Atheniense teme que, com essa redação, o provedor seja compelido a passar mais informação do que o objeto de investigação. "Você está indo contra a Cons­tituição, que prevê a quebra de sigilo de da­­dos só por ordem judicial. Poderia haver vulnerabilidade em relação à invasão de privacidade", critica.

"Essa é uma mudança grave para pior", critica Paulo Rená, que foi um dos responsáveis pelo Mar­­co Civil da Internet quando trabalhou no Ministério da Justiça e autor de um mestrado sobre o acesso à internet como direito no Bra­sil. "O projeto segue a linha da criminalização do uso da internet. A tecnologia é tratada como se fosse uma fonte de riscos para a sociedade", diz ele. "Basta um pedido para que os prestadores de serviço fi­­quem com a atribuição de vigiar seus clientes."

O Ministério da Justiça diz que está analisando o novo texto do PL 84/99 e, por enquanto, não se manifestará sobre o tema. Mas o órgão, por meio de sua assessoria, diz que "está aberto ao diálogo com congressistas e com a sociedade para a construção de um consenso em torno da regulação da internet".

Embora reconheça que o texto apresentado por Oliveira tenha algumas melhorias pontuais, Paulo Rená critica o fato de o legislador não ter citado o Marco Civil da Internet, legislação criada pelo Ministério da Justiça e discutida ao longo deste ano que garantiria direitos dos internautas – como privacidade, liberdade e neutralidade.

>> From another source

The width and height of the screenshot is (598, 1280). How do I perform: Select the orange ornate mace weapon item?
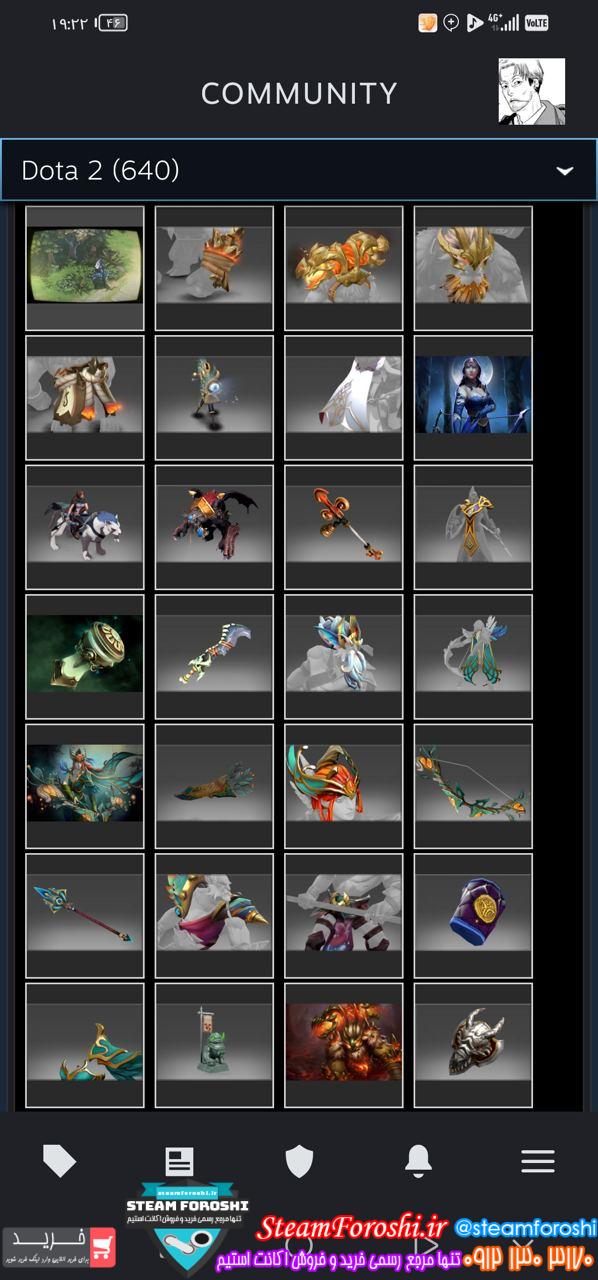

O Marco apoiaria alguns temas propostos no PL 84/99, como a guarda de registros de navegação. Mas Atheniense, por exemplo, diz que ainda é cedo para fazer um paralelo entre as duas propostas de regulamentação. "Estamos falando de uma lei que está tramitando há 11 anos no Congresso. O Marco Civil é bem intencionado, mas não nasceu ainda. Quando for ao Congresso, passará por uma série de comissões, ainda vai haver muito debate. É preciso se basear no que está mais próximo de se tornar lei."

E, sim, está próximo. O projeto agora tramita na Comissão de Ciên­­cia e Tecnologia, Comunica­ção e Informática da Câmara e es­­pera o parecer do deputado e relator Júlio Semehini (PSDB-RJ). "A minha parte eu cumpri", diz Oli­­veira. "Eu não fui reeleito, e não iria segurar isso. E soltei agora até para acelerar o processo". Ele acredita que a aprovação pode sair ainda neste ano.